▸ Problem requirements
Look through the lines below and extract any with the word "chart".

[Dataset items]
*** Begin section ***
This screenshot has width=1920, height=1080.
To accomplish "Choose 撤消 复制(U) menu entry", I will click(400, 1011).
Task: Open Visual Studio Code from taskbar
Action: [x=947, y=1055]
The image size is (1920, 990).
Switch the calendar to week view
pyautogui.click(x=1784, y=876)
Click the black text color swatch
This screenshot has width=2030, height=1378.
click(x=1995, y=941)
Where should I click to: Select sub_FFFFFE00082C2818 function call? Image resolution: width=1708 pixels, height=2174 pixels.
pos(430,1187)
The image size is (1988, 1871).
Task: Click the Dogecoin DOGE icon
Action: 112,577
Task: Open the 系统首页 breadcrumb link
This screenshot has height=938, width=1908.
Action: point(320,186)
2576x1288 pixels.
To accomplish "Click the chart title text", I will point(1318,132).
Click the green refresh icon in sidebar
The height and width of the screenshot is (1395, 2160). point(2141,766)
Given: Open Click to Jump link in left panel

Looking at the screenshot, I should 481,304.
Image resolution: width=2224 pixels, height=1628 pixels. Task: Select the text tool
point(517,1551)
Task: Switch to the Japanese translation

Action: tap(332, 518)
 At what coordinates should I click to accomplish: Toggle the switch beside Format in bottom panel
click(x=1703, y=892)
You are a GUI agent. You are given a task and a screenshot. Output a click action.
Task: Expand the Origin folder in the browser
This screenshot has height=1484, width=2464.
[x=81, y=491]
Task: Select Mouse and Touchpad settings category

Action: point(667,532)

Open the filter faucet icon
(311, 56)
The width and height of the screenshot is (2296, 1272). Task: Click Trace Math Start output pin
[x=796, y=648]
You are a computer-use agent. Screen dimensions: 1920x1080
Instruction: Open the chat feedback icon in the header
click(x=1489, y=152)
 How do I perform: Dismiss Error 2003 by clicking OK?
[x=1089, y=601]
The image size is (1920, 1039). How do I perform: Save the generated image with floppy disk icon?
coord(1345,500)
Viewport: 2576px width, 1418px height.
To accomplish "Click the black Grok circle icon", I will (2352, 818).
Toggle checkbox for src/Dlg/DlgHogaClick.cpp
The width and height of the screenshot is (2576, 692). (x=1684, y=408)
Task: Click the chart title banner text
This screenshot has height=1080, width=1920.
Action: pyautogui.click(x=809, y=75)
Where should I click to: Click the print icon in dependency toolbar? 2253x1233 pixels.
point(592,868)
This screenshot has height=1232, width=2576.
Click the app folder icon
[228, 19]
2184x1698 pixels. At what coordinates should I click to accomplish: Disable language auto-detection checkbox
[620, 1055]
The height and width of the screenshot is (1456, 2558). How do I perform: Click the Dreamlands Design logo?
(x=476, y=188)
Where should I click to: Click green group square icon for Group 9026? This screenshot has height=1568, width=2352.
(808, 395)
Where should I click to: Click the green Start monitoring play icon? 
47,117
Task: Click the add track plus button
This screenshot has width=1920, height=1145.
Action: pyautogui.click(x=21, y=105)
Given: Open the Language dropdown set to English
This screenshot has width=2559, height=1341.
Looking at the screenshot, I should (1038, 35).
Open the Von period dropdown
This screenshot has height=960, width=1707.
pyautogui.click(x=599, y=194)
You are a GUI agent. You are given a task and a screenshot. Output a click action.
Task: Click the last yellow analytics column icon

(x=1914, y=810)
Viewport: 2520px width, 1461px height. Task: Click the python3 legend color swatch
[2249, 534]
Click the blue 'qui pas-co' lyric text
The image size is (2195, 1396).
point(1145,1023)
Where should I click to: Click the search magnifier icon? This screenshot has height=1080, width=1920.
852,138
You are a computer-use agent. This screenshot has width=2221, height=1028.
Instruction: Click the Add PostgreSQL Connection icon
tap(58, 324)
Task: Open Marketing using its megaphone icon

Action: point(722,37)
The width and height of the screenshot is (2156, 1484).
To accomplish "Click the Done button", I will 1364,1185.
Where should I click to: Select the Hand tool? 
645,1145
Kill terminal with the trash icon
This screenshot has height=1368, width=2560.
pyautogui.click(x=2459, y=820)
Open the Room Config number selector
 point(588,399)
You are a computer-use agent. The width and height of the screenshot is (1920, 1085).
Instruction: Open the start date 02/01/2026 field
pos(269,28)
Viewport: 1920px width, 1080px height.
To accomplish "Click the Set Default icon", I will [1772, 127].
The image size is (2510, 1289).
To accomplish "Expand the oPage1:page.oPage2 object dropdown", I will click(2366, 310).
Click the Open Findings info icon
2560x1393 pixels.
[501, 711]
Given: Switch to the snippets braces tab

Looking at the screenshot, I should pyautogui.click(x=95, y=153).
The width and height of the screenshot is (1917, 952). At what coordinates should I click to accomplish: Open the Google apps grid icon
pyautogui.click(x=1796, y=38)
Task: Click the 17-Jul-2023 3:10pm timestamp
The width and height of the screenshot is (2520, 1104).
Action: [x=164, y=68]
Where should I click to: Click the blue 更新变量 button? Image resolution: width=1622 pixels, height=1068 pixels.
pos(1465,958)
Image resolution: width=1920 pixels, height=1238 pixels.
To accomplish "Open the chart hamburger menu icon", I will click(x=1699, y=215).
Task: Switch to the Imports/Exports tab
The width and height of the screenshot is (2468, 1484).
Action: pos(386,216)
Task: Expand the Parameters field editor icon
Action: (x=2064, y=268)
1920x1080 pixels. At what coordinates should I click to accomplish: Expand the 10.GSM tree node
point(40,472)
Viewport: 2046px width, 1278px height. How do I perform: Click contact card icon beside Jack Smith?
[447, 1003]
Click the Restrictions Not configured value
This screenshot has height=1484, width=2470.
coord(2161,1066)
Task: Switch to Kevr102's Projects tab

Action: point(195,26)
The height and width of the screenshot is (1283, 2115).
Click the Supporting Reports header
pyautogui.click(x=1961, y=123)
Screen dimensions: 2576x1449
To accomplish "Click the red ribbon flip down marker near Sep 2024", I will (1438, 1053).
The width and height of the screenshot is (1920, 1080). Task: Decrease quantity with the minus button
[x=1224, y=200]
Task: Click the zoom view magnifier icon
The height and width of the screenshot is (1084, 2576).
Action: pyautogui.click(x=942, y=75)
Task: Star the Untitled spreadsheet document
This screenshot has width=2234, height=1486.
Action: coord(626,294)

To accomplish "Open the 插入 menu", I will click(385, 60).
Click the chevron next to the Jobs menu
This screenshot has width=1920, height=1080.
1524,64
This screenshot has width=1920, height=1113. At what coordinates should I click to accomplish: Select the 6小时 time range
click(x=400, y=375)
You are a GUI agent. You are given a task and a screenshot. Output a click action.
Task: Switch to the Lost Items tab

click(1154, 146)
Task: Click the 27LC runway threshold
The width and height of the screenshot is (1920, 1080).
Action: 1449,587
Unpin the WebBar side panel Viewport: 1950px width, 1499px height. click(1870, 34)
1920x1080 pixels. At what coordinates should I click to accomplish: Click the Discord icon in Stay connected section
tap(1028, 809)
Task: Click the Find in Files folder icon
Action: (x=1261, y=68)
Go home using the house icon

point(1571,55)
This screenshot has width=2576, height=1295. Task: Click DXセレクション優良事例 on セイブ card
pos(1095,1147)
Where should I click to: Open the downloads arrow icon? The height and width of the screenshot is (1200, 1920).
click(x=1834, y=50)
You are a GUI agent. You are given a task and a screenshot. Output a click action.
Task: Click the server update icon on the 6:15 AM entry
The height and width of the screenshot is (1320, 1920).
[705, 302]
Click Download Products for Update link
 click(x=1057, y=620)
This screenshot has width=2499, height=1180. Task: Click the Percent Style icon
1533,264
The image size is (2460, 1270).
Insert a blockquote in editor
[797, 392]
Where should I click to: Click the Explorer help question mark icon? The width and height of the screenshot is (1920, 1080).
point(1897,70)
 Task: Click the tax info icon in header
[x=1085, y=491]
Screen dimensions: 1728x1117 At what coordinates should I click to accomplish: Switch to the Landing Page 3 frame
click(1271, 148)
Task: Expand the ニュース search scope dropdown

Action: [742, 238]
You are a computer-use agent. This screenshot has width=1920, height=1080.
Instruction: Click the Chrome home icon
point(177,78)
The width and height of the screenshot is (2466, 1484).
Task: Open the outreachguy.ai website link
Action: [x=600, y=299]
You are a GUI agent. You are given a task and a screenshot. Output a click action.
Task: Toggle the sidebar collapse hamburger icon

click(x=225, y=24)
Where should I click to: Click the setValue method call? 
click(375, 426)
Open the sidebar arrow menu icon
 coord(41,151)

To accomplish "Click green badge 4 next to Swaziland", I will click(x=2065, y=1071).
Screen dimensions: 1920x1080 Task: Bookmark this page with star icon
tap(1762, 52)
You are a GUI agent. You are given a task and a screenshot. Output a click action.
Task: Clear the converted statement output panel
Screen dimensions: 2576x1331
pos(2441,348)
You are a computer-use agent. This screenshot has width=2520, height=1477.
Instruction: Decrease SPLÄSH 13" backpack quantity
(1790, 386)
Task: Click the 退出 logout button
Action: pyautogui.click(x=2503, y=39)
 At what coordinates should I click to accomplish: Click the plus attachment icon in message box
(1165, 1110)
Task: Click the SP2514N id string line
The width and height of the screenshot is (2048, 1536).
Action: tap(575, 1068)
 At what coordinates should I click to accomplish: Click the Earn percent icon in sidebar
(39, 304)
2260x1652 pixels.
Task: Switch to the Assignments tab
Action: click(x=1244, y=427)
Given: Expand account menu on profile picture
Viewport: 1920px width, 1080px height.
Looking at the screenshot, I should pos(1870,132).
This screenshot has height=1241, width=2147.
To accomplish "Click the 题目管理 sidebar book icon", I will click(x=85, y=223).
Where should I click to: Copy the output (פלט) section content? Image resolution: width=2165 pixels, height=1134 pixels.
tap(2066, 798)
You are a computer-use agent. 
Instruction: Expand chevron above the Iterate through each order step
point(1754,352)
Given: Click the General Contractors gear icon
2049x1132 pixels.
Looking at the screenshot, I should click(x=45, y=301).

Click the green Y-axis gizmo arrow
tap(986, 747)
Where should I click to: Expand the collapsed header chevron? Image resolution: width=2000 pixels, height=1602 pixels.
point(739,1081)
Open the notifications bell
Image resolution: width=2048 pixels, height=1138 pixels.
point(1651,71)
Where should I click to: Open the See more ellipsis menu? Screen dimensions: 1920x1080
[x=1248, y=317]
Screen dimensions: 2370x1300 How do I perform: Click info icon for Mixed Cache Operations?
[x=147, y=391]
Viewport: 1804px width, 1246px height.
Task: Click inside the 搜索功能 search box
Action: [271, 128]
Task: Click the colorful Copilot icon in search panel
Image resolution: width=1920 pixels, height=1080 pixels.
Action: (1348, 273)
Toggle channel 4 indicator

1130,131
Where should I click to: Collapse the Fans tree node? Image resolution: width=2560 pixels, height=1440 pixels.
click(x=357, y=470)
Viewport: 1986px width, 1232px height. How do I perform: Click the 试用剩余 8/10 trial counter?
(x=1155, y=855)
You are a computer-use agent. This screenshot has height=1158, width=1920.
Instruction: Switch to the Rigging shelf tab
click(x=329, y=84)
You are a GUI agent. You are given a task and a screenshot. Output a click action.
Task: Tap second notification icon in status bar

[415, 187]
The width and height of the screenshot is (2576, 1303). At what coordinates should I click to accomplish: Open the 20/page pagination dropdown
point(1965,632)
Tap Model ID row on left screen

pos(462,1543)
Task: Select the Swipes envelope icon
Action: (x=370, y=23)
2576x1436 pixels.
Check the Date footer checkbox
*** End section ***
▸ Answer for this exercise
To accomplish "Click the chart title text", I will point(1318,132).
Task: Click the chart title banner text
To accomplish "Open the chart hamburger menu icon", I will click(x=1699, y=215).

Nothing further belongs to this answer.